Em tempos de pandemia como estes em que ora nos encontramos, talvez desponte com mais força uma resposta relacionada à necessidade de se mandar bebês e crianças para a escola afim de que seus respectivos responsáveis possam, então, se dedicar à conquista do sustento financeiro diário. Há, todavia, outras respostas também bastante usuais que podemos encontrar em diversos marcos legais de nosso país[2], bem como em currículos oficiais de redes de ensino[3], ou ainda em conversas despretensiosas a respeito, como: formar cidadãos críticos e conscientes, desenvolver competências e habilidades, diminuir as desigualdades, qualificar para o mercado de trabalho, ensinar a ler e a escrever, transmitir conhecimentos, garantir aprendizagens significativas, preparar para o vestibular, proporcionar socialização com outras pessoas fora do círculo familiar, emancipar sujeitos e assim por diante.
Não pretendo aqui deslegitimar todas essas aspirações e necessidades que recaem sobre a educação em nossos dias. Evidentemente, não é errado esperar que os alunos saiam da escola alfabetizados, capazes de escolher uma profissão para seguir e cientes de seus deveres e direitos como cidadãos de um país. Em uma nação marcada pela escravidão, pela restrição à cidadania, e pela exclusão histórica do acesso e permanência na escola imposta à maior parte do povo brasileiro, anseios como estes devem não apenas ser mantidos, como também ampliados.
Não obstante, a minha intenção neste breve texto é procurar expandir nossos horizontes de reflexão para além de uma compreensão da escola simplesmente em termos de “um lugar que se presta a tal ou tal objetivo”. O perigo de perdermos de vista a especificidade e insubstituibilidade que torna a educação escolar, ou as atividades educacionais realizadas entre professores e outros profissionais da educação e seus alunos dentro do contexto escolar, digna de ser defendida é assustadoramente real.
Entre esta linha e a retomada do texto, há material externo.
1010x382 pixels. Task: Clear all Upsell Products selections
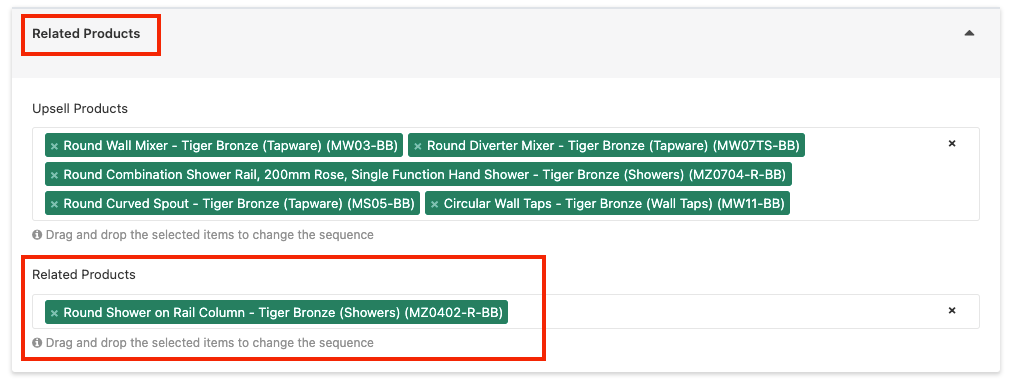pos(951,144)
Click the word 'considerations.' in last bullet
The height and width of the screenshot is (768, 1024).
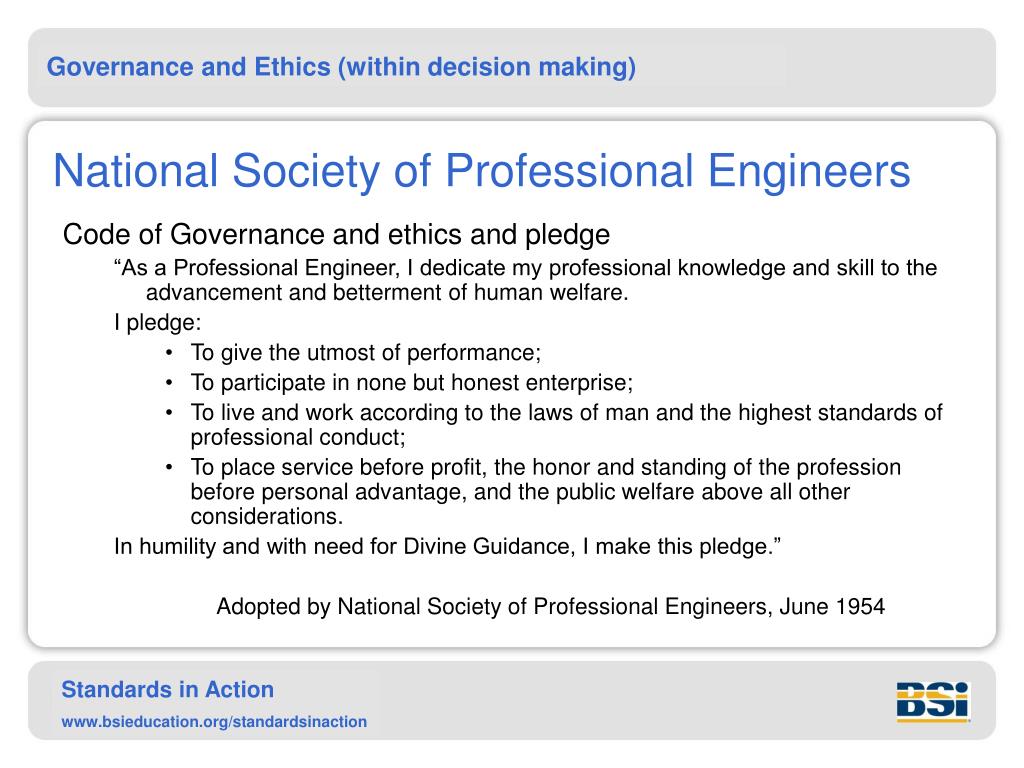pyautogui.click(x=266, y=516)
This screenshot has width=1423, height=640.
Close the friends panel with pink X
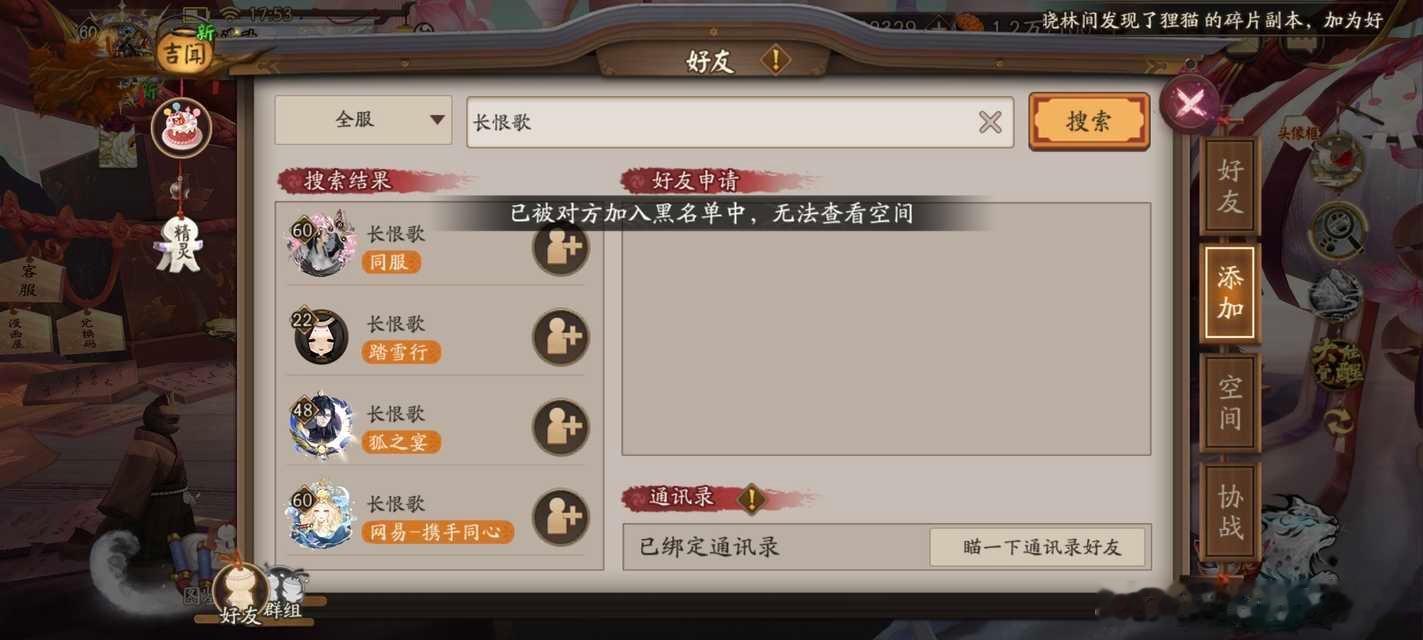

Mas qual seria essa especificidade da educação escolar e por que a escola não poderia ser substituída por outras tecnologias mais econômicas e efetivas? Ora, é perfeitamente plausível que crianças possam aprender a ler e a escrever sem necessariamente frequentarem a escola, assim como podem frequentar no contra turno ou acessar a distância cursos extracurriculares de informática ou de idiomas visando à capacitação para o mercado de trabalho, ou ainda socializar com outras crianças nas ruas do bairro. Seguindo esta lógica, se pensarmos que Pedrinho deve ir para a escola para aprender o abc, mas Pedrinho já aprendeu o abc em casa, então a escola se tornou supérflua para o menino? Ou, então, se a função da escola é proporcionar aprendizagens significativas para os alunos e Mariazinha não vê utilidade nenhuma para o seu futuro em saber mais sobre a Mesopotâmia ou sobre logaritmos, seria mais adequado à sua individualidade que ela pudesse se retirar e voltar para casa mais cedo?
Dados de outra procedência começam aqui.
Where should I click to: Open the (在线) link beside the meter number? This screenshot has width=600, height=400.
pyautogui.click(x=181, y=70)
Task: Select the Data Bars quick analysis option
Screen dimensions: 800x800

Longe de pretender responder de modo definitivo a todas essas questões, o que proponho aqui é levantar algumas indicações que possam nos ajudar a refletir sobre possíveis alternativas às compressões hoje hegemônicas sobre o tema. Por isso, sugiro voltarmos à pergunta que inicia este texto (para que serve a educação?) e refletirmos sobre o seu significado. Quando fazemos uma pergunta do tipo “para que serve”, estamos, conscientemente ou não, pressupondo que o sujeito da oração (a educação) possui funções preestabelecidas que devem servir para determinado fim, que, por sua vez, deve ser descrito como objetivos concretos e mensuráveis.
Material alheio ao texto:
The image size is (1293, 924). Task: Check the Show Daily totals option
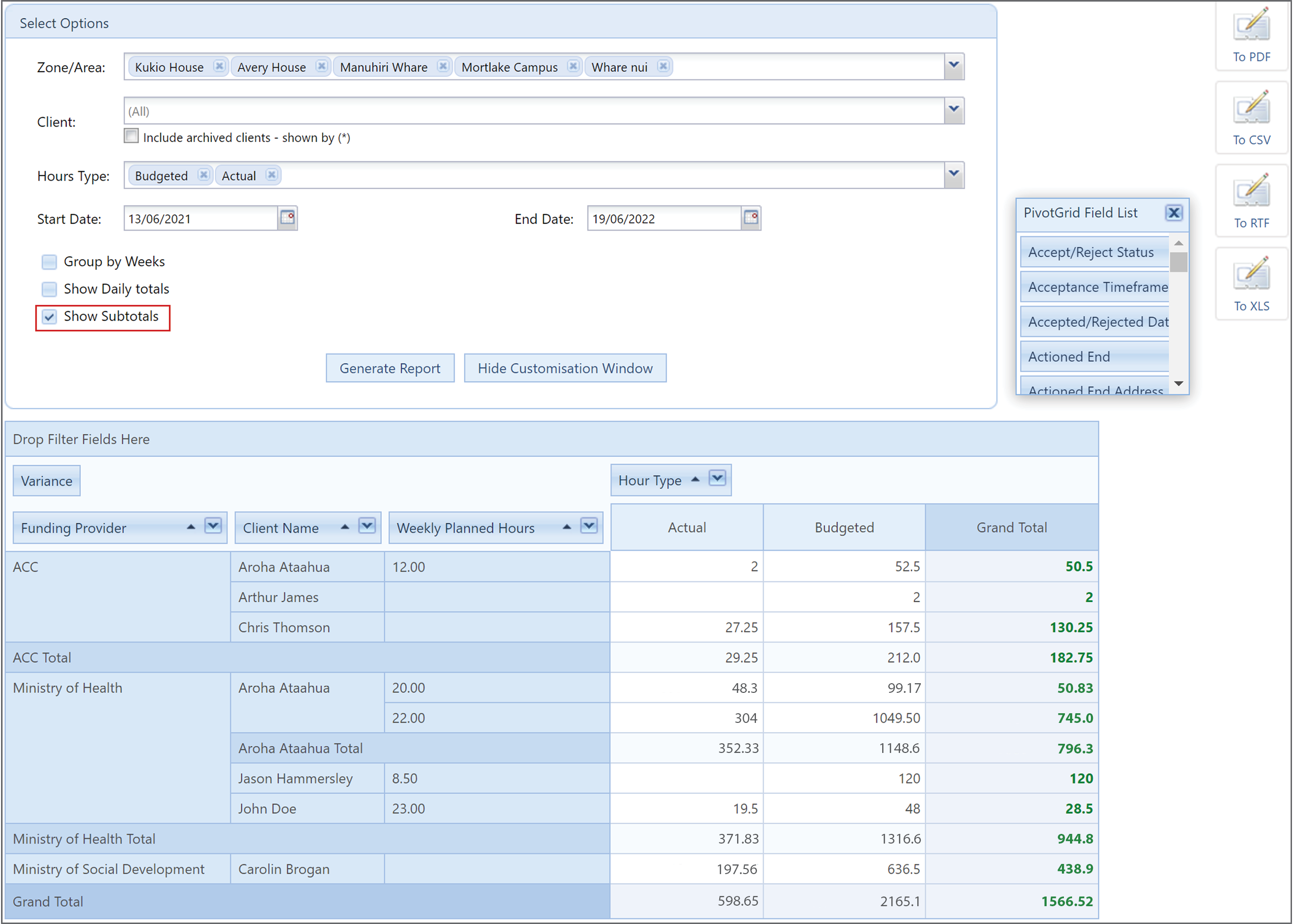[x=49, y=289]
Desta forma, a referida indagação escancara a percepção majoritária que acabou por se consolidar na modernidade: a escola e a educação escolar seriam meios ou instrumentos para o alcance de variadas finalidades. Trata-se do que Biesta (2019) denomina “atitude tecnológica em relação à educação” (p.101), uma postura bastante difundida que joga sobre a educação expectativas pesadas, como a construção de uma “nova ordem social” ou a contraposição à desintegração social (p.102). Neste quadro, a educação torna-se uma mercadoria e os próprios pais redefinem sua “posição como um dos consumidores das mercadorias-educacionais que as escolas devem suspostamente entregar.” (p.102). E quando, invariavelmente, a escola não consegue “produzir” os resultados como o esperado, dizem que ela fracassou em sua função.
Por isso, sugiro deixarmos de lado os questionamentos acerca da servidão ou subordinação do que se faz na escola a determinados fins e irmos em busca de um sentido possível para a educação. Recorro, então, aos pensamentos formulados por Hannah Arendt em seu célebre ensaio “A Crise na Educação” (2014a). Segundo a autora, quando nos propomos a atribuir um sentido à educação, liberamo-la da lógica violenta da fabricação[4] baseada em meios e em finalidades predeterminadas – para as quais a educação não é mais do que uma ferramenta –e passamos a nos questionar em nome do que educamos.
Para Arendt, o sentido da educação se encontra na responsabilidade que assumem os adultos em apresentar o mundo[5] às crianças e aos jovens, buscando não lhes privar da potência e da liberdade de agir no espaço público quando crescerem – privação esta que ocorre com frequência quando ditamos aos nossos alunos “para que serve” e “o que devem fazer” com aquilo que estudam e praticam na escola.
Tal liberdade, todavia, conforme compreendida por Arendt, não pode ser usufruída pelos sujeitos de modo individual, visto ser algo que se dá entre e no contato com outros. Daí provém a crítica de Hannah Arendt voltada à concepção de liberdade defendida por liberais e empregada com relação às atividades econômicas, à satisfação das necessidades biológicas, ao trabalho e às questões privadas de maneira geral, sempre em um universo semântico afastado da política. De acordo com o entendimento grego, no qual se baseia a análise arendtiana neste tocante, a liberdade para a ação, que pode se dar na direção da preservação ou da alteração, depende de mais de uma pessoa para ocorrer: alguém para iniciar e outro para dar continuidade.
Quando iniciamos uma ação, não é possível, pois, definirmos de antemão qual será o seu resultado, visto que este dependerá também de mais pessoas que, livremente, optarão por agir e dar prosseguimento ao processo em curso. As ações são sempre da ordem do indeterminado e do imprevisível. Não há de se confundir, assim, a intenção de Arendt em atribuir sentido à educação com uma tentativa de determinar sua finalidade, ou seja, um objetivo previsível previamente estabelecido, uma vez que o sentido se refere ao significado, e não ao seu fim.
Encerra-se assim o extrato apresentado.